Dünyanın en güzel kadını Helena, ülkesini, evini, hatta çocuğunu bile terk edip, sevgilisi Paris'le birlikte Troia'ya kaçar. Kassandra ise, Batı Anadolu'nun en zengin kenti Troia'nın, olacakları önceden bilen, ama sözlerine inanılmayan yalnız prensesidir. Troia'nın Boğazlar üzerindeki ekonomik ve siyasi üstünlüğünden uzun süredir rahatsızlık duyan Yunanlar, buraya saldırmak için fırsat kollamaktadır. Helena'nın kaçmasının bahanesiyle büyük bir savaş başlar.
16.07.2021

1648-50 yılları arasında Osmanlı'da geçmektedir. Osmanlı’nın hiç durulmayan sularının Topkapı civarında kaynadığı yıllar; Kösem Sultan iktidarı elinde tutmak için paşalar ve ağalarla kanlı siyasi satrançlarını oynarken, tarihe Deli İbrahim diye geçen sultanın tahttan öldürülmeden indirilmesinin ardından altı yaşında Osmanlı İmparatorluğu’nun başına geçen IV. Mehmed Dönemi yansıtılmaktadır.

Eserde Takiyüddin'in Tophane sırtlarındaki gözlemevinin Padişah III. Murat'ın emriyle yıktırıldığıının vurgulandığı kısıma dikkat çekmek isterim. Belki de romanda geçen Hoca karakteri ondan esinlenirken, İtalyan köle karakteri de Tycho Brahe'yi anımsattı bana. Tabi gerçek tarihimizde o yıllardaki Müneccimbaşıları kehanetleri ile dikkatleri üzerine çeken Hüseyin Efendi ve Müştak Baba'dır. Merak edenler bu iki şahsiyeti de bir araştırsın bence.
16.07.2021

"Beni hor görme kardeşim
Sen altınsın ben tunç muyum?"

Bu ay @masadergi sinde kültürümüzün önemli bir parçası olan aşıklık geleneğinin en değerli simalarından Aşık Veysel 'in işlendiği bir tema üzerinden okumalar yaptık. Aşık Veysel'in Atatürk' e olan hayranlığına rağmen bir türlü yüz yüze görüşememiş olmasının hüznünü hissettiğimiz sayfalar arasında gezinmek hoştu.

"Gönül sana nasihatim
Çağrılmazsan varma gönül
Seni sevmezse bir güzel
Bağlanıp da durma gönül"
16.07.2021

Yuri Oleşa 20. yüzyılın en büyük Rus romancılarından biri kabul edilmektedir. Yazdığı dönemin katı sansürcülüğüne rağmen sanatsal değeri zamanının ötesine geçmiş eserler yazdığı söylenmektedir. Hatta 'Kıskançlık' adlı bu romanı Nabokov ve Bulgakov'un yapıtlarıyla karşılaştırılmıştır.
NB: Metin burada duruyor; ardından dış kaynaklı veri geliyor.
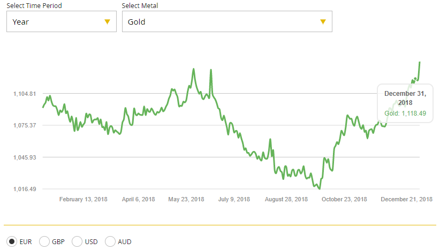Click the 1,045.93 price axis label
The image size is (440, 250).
pos(25,157)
'Kıskançlık' çoğunun anlayamayacağı bir üslupla yazılmış, ancak ustaca bir ironiye sahip, insan psikolojisinin derinlerine inerken toplumsal taşlamaya da yer veren bir eser. Okurken sıkılsam da kısa olduğu için sonuna kadar dayandım. Sonuçta dayatılan sistemlere karşı bir başkaldırı unsuru işlendiği için dikkate değerdi. Zaten yazarımız Oleşa, Stalin tarafından örnek bir Rus yazarı olarak ilan edilmiş olsa da kitap sonraki yıllarda sistem karşıtı damgasını yemiş. Ahh ahh! İnsanlık tam manasıyla 'düşüncelerini ifade özgürlüğü' ne ne zaman sahip olabilecek.